Work required — Review the material line by line. Identify and copy every line that contains the string "computer".

Provided information —
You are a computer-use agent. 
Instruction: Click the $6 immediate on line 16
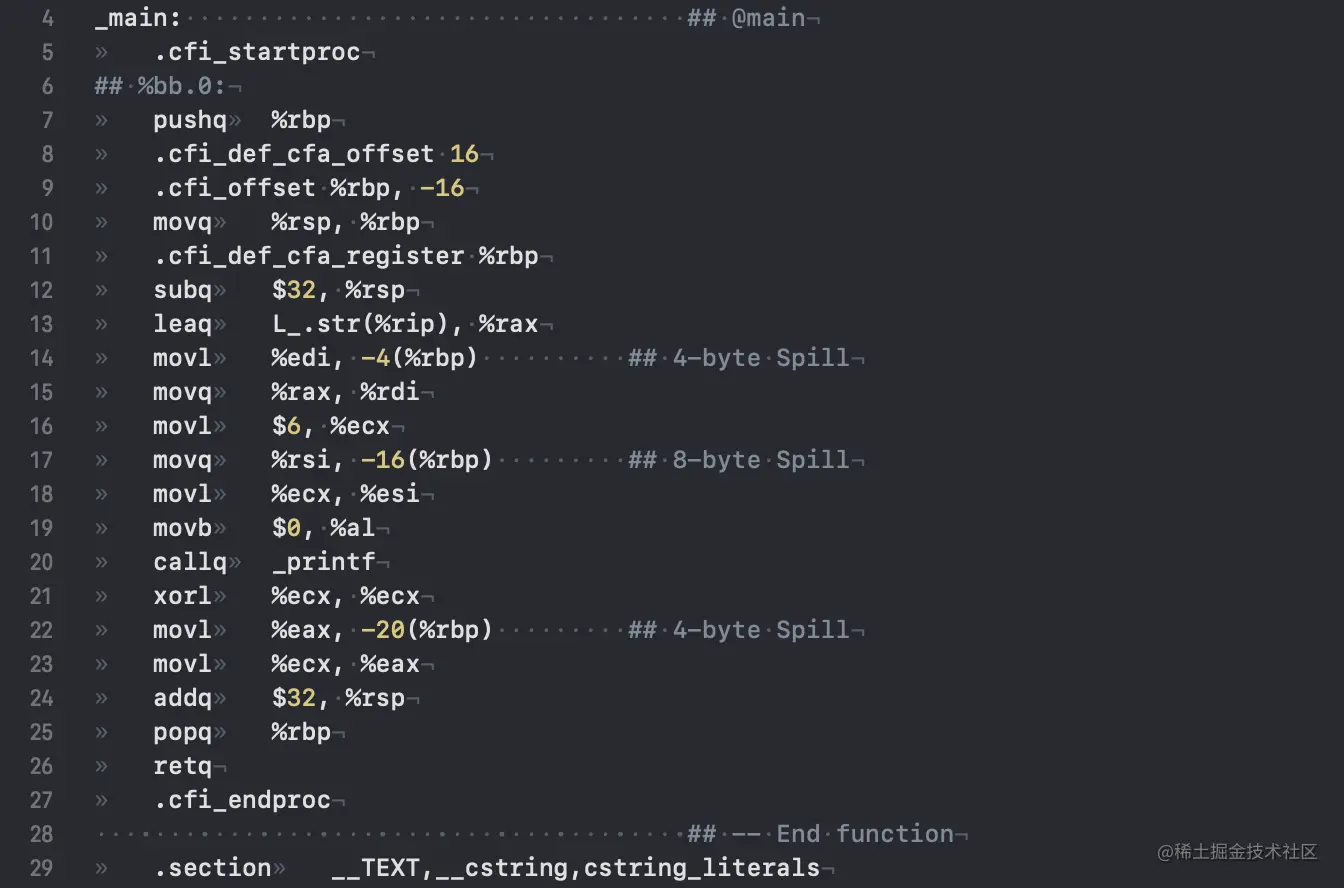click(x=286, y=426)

==

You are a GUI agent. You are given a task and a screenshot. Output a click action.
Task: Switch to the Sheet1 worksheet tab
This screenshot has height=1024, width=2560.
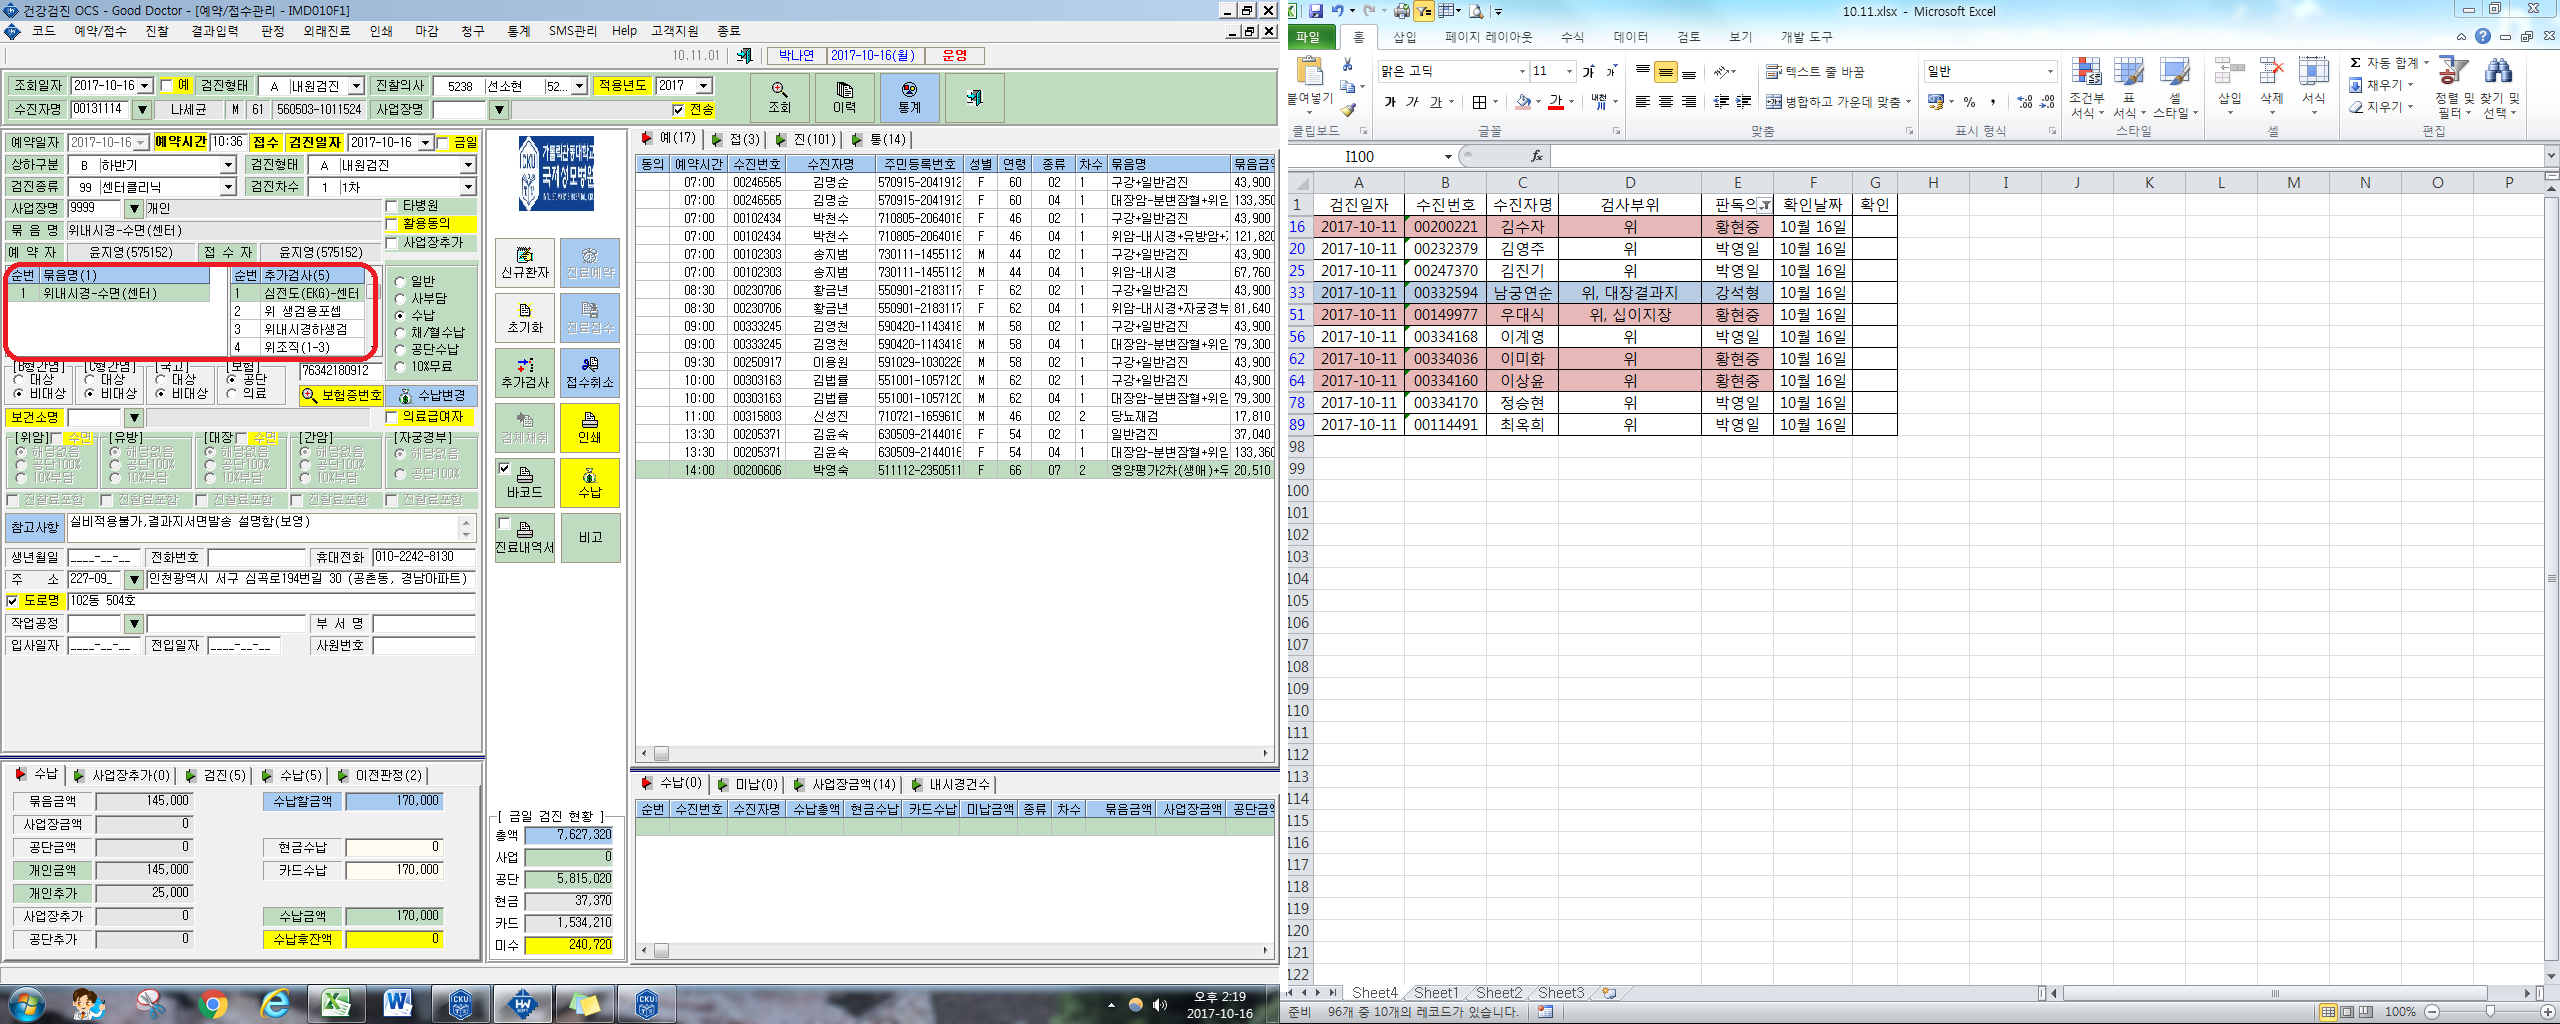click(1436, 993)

* * *

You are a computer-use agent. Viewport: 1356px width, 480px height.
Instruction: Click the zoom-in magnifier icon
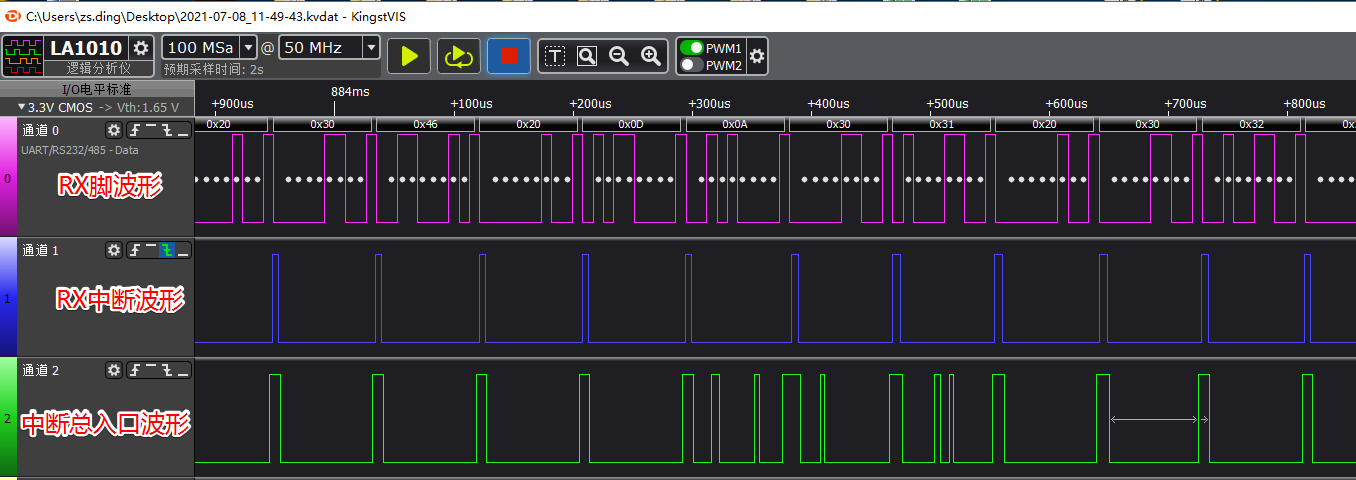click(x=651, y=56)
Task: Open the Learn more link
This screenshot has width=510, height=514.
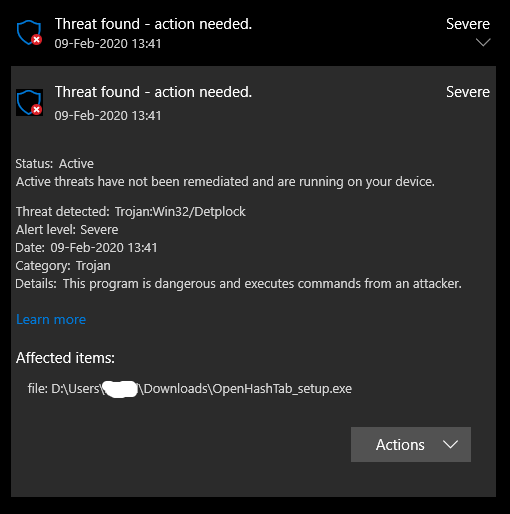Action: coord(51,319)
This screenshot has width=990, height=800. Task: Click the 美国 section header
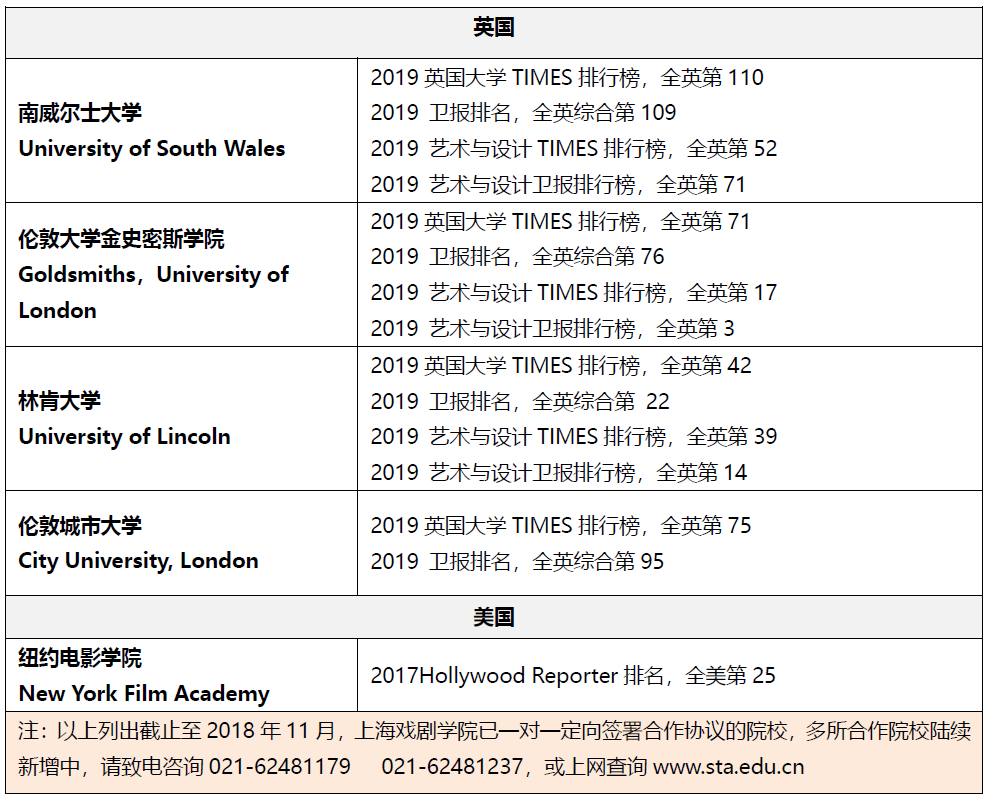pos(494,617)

Response area —
You are a computer-use agent. 
You are a computer-use agent. Viewport: 1356px width, 480px height.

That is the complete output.